A similar modus operandi is in works in the recent incident of violence during the tractor rally on Republic Day. Here, too, Tikait had employed the familiar defence of disavowing the protesters after the protests led by him have turned violent. Tikait, evidently, is among those leaders who want to remain in public glare but does not want to own responsibility of the repercussions their actions might invite.
A video of Tikait asking protesters to carry sticks, flags during the tractor rally has gone viral on the internet. But ss the tractor rally carried out by protesters devolved into chaos and disarray, with protesters resorting to violence and vandalism, Tikait refused to shoulder the responsibility of the violence and pushed the blame on the Centre and the Delhi Police for the Republic Day disruption.
Rakesh Tikait, the politician
In 2004, Tikait floated a political wing of BKU, Bahujan Kisan Dal. While Tikait himself did not contest these elections, his party did, but did not win a single seat. In 2007 Uttar Pradesh Assembly elections, BKD forged an alliance with Congress where Tikait contested from Khatauli seat. He did not win these elections.

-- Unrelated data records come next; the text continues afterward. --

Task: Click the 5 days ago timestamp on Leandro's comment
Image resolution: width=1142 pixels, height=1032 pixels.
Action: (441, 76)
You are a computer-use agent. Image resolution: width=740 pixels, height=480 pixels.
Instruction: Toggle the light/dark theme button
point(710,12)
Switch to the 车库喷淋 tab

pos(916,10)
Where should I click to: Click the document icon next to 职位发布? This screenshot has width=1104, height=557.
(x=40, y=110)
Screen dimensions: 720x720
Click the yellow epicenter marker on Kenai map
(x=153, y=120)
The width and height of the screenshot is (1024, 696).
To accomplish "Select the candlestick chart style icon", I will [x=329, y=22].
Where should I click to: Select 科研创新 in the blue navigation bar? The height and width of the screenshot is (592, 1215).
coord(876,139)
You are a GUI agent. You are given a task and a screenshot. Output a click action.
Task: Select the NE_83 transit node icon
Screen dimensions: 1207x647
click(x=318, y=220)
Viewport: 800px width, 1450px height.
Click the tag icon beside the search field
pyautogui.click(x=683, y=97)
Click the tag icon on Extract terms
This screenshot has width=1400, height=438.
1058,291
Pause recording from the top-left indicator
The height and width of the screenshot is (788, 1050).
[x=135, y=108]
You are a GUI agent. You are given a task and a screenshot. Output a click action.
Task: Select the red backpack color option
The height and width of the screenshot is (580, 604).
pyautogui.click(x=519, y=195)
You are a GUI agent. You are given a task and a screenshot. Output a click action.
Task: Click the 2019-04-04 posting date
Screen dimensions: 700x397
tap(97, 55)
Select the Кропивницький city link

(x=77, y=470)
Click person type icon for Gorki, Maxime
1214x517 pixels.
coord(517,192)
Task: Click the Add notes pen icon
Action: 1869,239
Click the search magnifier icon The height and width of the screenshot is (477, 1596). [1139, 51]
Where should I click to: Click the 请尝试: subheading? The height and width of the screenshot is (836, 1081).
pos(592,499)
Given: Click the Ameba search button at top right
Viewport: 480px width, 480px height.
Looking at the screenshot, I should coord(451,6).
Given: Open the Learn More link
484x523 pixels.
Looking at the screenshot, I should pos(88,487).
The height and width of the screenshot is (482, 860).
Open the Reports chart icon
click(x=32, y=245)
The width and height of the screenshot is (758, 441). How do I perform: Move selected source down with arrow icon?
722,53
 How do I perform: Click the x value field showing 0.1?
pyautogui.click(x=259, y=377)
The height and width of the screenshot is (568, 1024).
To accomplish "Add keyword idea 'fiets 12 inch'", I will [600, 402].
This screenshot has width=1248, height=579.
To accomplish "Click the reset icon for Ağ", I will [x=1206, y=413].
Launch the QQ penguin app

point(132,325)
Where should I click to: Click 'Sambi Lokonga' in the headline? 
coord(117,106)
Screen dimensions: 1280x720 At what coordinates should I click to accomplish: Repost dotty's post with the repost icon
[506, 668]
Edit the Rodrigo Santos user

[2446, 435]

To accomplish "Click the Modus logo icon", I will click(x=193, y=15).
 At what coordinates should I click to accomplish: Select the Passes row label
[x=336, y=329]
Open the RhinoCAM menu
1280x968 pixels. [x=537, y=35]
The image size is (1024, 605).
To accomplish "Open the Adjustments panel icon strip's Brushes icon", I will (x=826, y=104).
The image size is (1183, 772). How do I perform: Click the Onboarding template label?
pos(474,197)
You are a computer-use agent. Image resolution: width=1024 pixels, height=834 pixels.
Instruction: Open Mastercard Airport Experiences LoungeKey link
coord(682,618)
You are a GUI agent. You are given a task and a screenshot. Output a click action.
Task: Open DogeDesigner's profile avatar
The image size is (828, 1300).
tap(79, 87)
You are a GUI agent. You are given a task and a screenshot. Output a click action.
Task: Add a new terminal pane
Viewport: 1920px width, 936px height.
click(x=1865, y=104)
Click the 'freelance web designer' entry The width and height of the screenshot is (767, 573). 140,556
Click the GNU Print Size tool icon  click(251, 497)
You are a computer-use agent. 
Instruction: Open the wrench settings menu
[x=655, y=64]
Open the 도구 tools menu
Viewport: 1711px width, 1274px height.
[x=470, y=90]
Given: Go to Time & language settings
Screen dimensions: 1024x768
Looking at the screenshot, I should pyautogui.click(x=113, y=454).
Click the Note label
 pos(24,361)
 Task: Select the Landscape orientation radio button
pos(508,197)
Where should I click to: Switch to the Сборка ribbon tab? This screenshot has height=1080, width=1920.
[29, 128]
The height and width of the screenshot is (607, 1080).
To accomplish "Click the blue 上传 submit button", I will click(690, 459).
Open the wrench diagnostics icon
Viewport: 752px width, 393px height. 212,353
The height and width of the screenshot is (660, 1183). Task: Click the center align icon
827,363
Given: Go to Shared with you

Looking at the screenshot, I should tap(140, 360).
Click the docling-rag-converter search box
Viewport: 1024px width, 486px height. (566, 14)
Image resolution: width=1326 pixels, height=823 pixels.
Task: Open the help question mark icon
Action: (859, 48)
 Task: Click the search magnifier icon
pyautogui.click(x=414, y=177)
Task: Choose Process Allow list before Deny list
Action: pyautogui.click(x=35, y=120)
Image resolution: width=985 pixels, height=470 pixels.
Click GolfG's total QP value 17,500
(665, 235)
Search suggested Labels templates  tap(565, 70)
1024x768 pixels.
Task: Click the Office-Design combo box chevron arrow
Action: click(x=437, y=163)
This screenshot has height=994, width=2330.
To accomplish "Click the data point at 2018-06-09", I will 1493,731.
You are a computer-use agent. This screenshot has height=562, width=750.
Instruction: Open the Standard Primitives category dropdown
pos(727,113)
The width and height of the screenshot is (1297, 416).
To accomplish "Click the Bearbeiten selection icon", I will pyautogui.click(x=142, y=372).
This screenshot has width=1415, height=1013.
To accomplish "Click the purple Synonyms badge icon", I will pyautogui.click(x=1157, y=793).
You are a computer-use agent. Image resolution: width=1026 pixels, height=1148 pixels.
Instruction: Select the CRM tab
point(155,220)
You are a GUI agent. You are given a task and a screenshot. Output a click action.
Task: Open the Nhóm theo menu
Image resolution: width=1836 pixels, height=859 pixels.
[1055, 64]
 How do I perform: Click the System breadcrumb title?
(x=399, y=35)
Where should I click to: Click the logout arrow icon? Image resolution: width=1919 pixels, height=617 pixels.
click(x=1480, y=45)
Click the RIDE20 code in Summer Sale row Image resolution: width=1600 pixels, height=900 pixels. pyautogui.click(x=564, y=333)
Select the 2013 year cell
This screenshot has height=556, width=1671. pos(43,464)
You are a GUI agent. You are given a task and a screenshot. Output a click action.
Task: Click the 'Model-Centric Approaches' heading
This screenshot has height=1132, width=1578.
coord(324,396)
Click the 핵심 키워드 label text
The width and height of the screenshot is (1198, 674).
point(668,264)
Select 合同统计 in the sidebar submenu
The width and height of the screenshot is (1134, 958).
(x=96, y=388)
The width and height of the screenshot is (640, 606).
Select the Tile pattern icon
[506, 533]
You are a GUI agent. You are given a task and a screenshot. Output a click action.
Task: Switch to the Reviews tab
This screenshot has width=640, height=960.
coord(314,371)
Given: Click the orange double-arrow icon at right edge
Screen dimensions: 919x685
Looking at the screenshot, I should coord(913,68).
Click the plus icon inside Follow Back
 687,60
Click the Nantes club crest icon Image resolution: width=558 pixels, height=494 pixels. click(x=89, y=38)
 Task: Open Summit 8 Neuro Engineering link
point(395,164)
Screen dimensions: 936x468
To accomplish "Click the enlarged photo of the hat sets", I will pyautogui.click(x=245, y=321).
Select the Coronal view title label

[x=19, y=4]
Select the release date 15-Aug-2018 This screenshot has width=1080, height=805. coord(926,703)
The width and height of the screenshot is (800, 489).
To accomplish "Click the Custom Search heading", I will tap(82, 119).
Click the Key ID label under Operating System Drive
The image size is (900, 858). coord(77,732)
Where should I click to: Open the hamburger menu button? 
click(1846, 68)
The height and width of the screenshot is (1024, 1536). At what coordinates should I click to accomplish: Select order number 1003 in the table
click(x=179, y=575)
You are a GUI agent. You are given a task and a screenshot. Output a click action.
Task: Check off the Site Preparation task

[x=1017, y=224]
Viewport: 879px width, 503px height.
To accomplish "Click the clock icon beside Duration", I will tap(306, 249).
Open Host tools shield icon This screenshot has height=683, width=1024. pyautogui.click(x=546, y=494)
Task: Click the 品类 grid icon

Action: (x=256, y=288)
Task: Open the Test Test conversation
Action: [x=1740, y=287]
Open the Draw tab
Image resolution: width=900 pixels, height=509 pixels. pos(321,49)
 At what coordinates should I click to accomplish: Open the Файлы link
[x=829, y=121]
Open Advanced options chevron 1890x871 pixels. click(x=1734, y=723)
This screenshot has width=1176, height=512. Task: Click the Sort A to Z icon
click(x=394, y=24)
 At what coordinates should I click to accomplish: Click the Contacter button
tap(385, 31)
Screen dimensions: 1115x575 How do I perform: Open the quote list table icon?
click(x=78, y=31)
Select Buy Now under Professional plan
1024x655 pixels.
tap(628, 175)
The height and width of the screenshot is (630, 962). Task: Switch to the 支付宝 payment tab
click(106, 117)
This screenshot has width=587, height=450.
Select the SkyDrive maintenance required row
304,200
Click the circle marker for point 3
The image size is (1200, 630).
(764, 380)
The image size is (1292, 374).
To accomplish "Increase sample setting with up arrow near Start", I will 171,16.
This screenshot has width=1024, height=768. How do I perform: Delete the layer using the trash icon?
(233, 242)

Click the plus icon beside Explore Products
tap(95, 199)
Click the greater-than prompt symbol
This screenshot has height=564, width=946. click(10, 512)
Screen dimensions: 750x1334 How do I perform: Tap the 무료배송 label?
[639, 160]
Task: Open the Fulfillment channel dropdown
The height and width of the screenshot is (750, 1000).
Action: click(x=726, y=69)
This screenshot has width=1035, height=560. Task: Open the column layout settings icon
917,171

He then joined the Rashtriya Lok Dal (RLD) in 2009, which was then an NDA alliance partner. However, the alliance fell through and RLD joined the UPA.
In 2014 and contested the general elections from Amroha. This was seen as a move to please the Jat community after the Muzaffarnagar riots of 2013. He again was unsuccessful in winning.
Today, the ‘liberals’ are hailing Tikait as the next big thing to happen to Indian politics where they conveniently forget the Muzaffarnagar communal riots. In fact, all provocative speeches, all instigation to violence is forgiven if you stand against Modi.